* Begin Extracted text *

Slobodan Milošević and the Collapse of Yugoslavia

In a previous blog, I documented the worst hyperinflation in history, which was suffered by Hungary in 1946. When Hungary finally converted from the Pengo to the Forint, it took 400,000 Quadrillion Pengö to get one Forint! Yugoslavia failed to beat Hungary’s record, but if Yugoslavia failed to win the gold in the Inflation Olympics, it wasn’t for lack of trying. You can probably blame one person, Slobodan Milošević for the collapse not only of the country’s currency and economy, but for the country itself.  

A Socialist Country that Relied on the Market


Yugoslavia was an amalgam of different countries when it was formed after World War I, and its original name, the Kingdom of the Serbs, Croats and Slovenes indicated its origins. After World War II, Yugoslavia’s dictator, Josip Broz Tito, distanced himself from the Soviet Union in 1948 and sought his own path for Yugoslavia. The country played a unique role during the cold war. Yugoslavia was a socialist country that relied upon the market to allocate goods. Some economists looked upon Yugoslavia positively as a country that had found the middle ground between the socialism of the Soviet bloc and the capitalism of the West. Unfortunately, this middle ground worked better in theory than in practice.

* End Extracted text *
* Begin Entries shown *

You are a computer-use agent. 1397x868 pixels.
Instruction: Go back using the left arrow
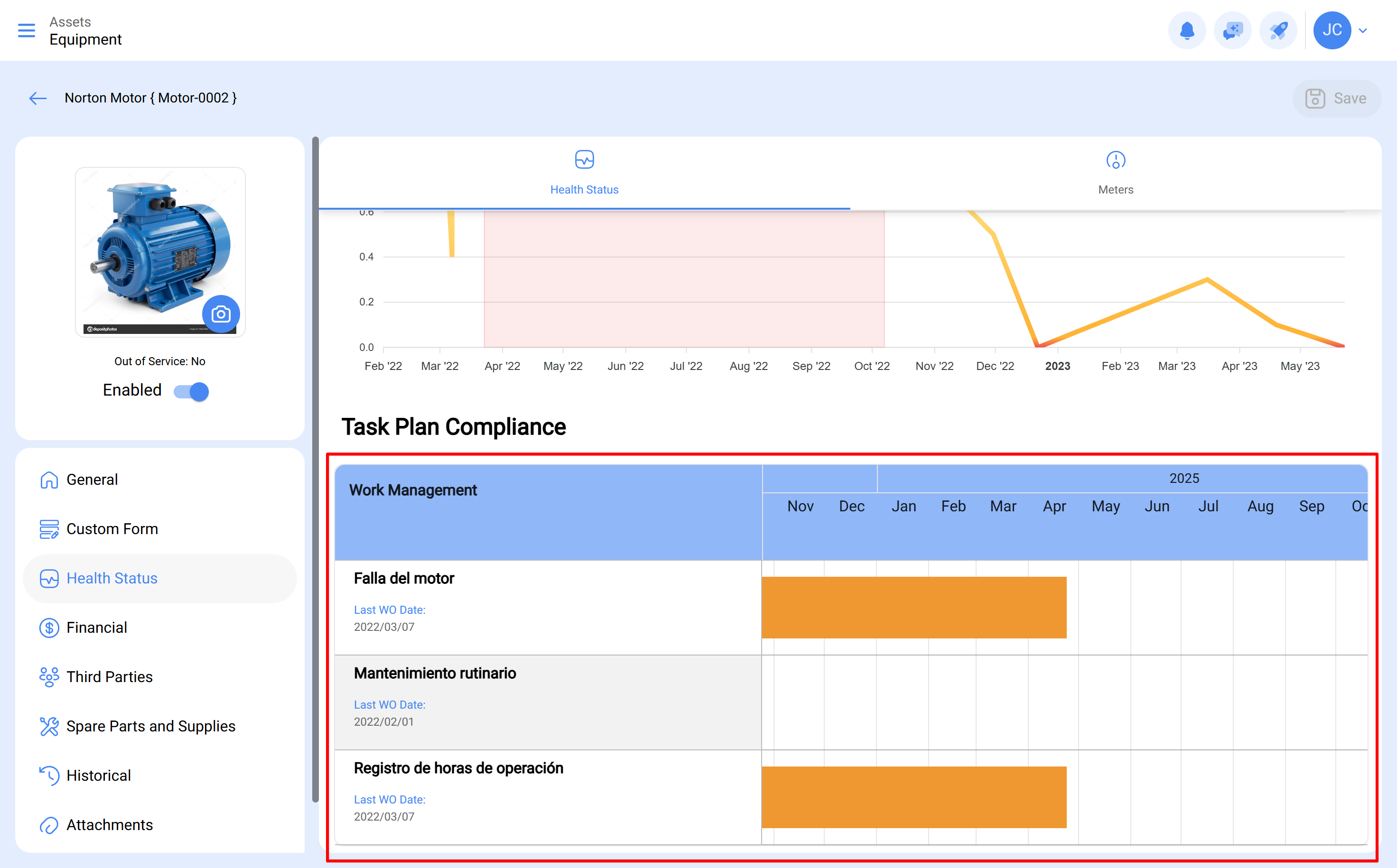38,98
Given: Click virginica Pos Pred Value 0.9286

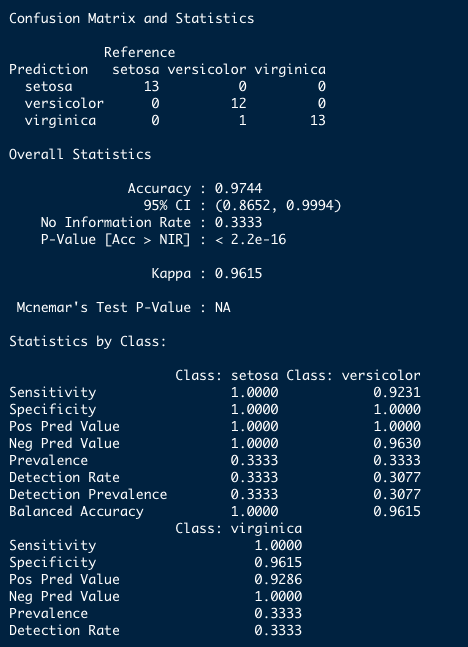Looking at the screenshot, I should [278, 579].
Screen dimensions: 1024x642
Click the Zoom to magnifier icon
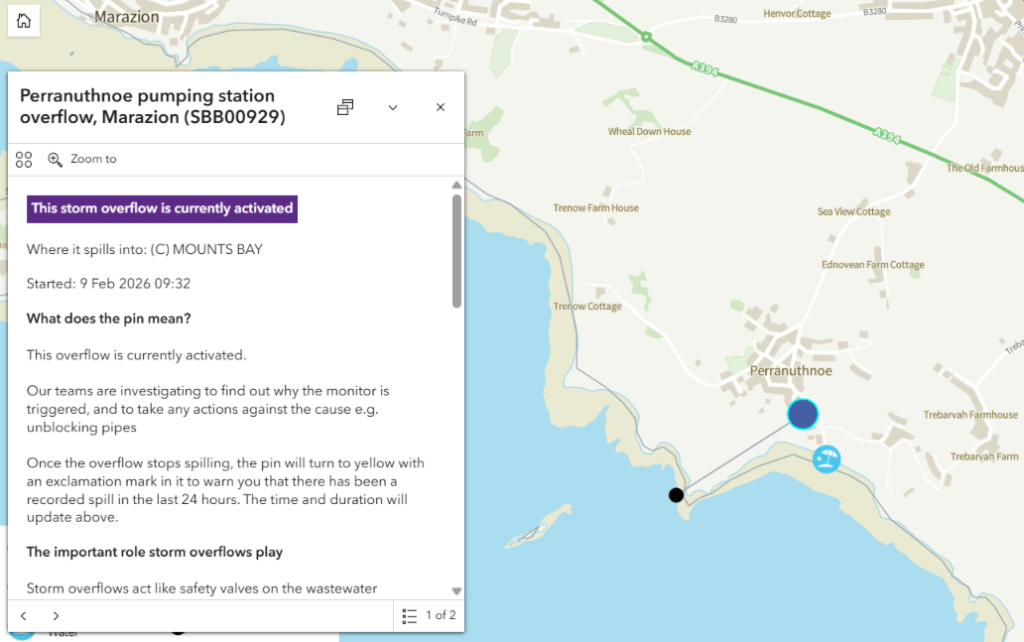55,159
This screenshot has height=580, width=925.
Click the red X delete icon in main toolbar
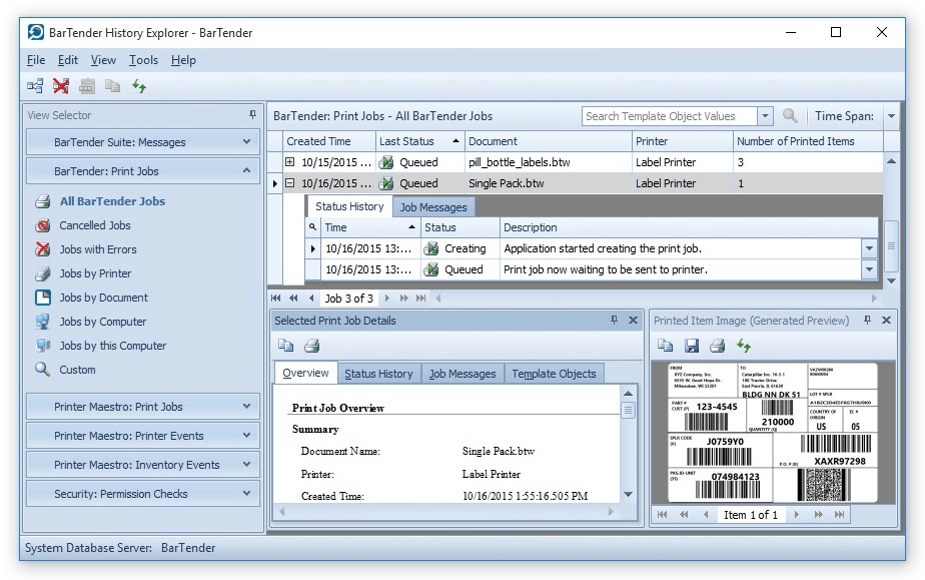(x=61, y=87)
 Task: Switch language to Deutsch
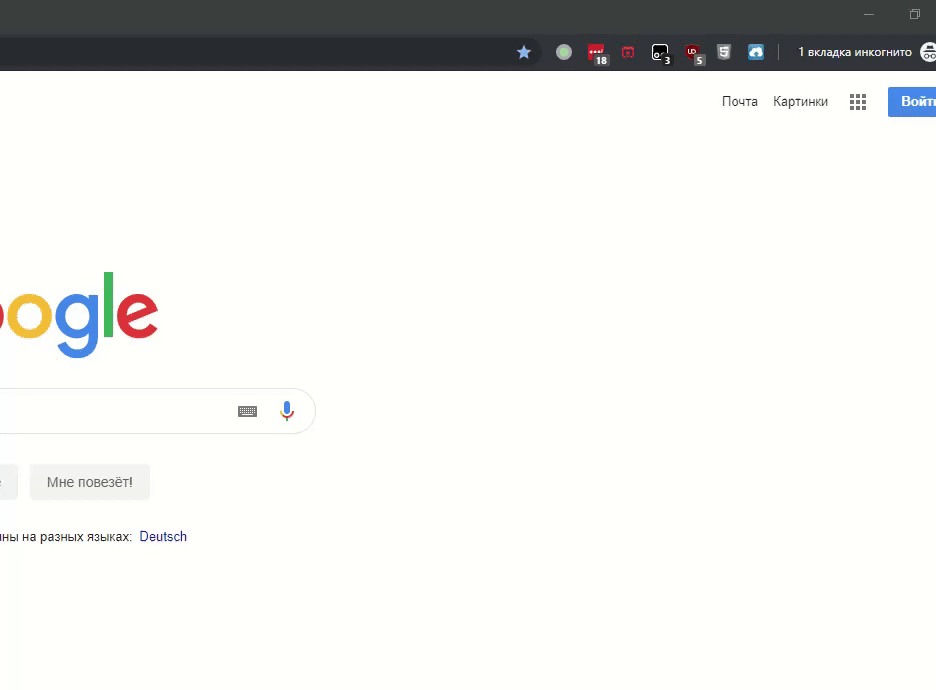pyautogui.click(x=163, y=536)
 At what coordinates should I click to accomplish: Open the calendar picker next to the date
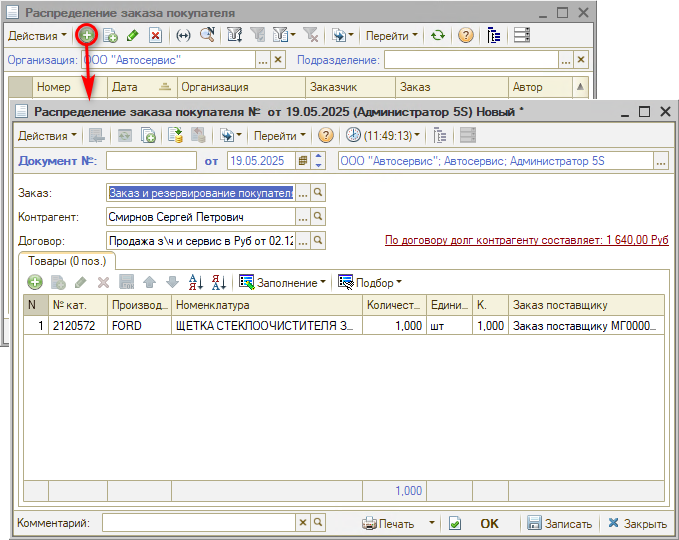[302, 161]
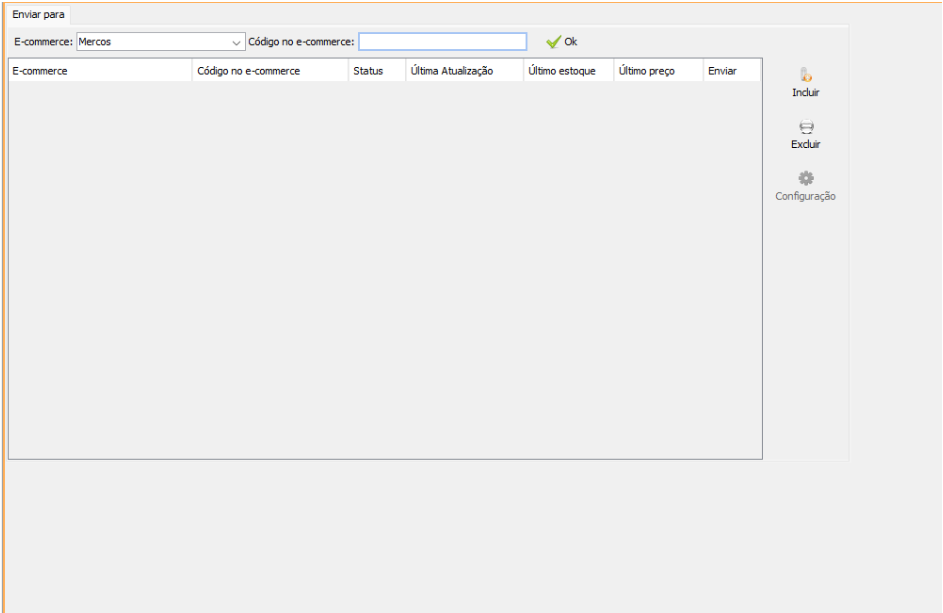943x613 pixels.
Task: Select the Mercos value in E-commerce combo box
Action: 152,42
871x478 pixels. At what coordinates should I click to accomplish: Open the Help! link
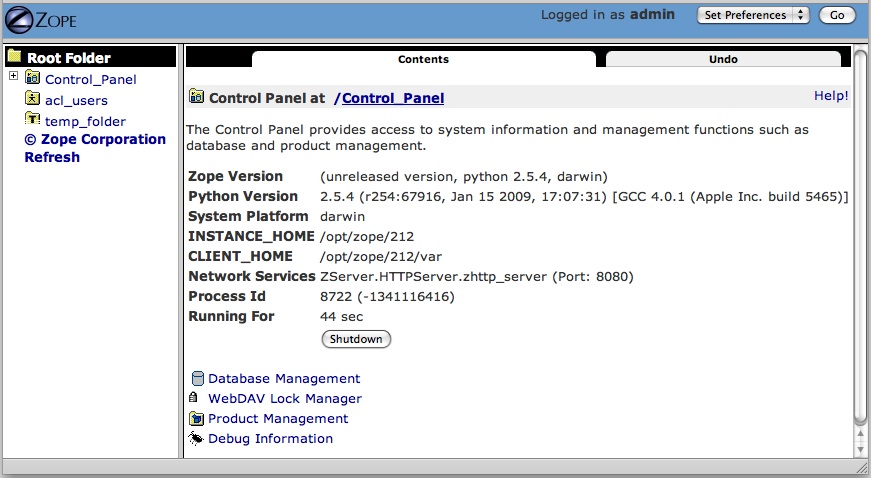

* End Entries shown *

**Required work**:
A) Set down, word for word, the part of the excerpt on Yugoslavia that begins at the words "Slobodan Milošević and" and stops after "the country itself.".
B) Using the excerpt on Yugoslavia, answer each question briefly:
(i) In what year did Hungary suffer its hyperinflation?
(ii) What was Yugoslavia's original name when it was formed after World War I?
(iii) In what year did Josip Broz Tito distance himself from the Soviet Union?
The data is separate material that stands apart from the excerpt on Yugoslavia.

**Exercise solutions**:
A)
Slobodan Milošević and the Collapse of Yugoslavia

In a previous blog, I documented the worst hyperinflation in history, which was suffered by Hungary in 1946. When Hungary finally converted from the Pengo to the Forint, it took 400,000 Quadrillion Pengö to get one Forint! Yugoslavia failed to beat Hungary’s record, but if Yugoslavia failed to win the gold in the Inflation Olympics, it wasn’t for lack of trying. You can probably blame one person, Slobodan Milošević for the collapse not only of the country’s currency and economy, but for the country itself.

B)
(i) 1946
(ii) The Kingdom of the Serbs, Croats and Slovenes
(iii) 1948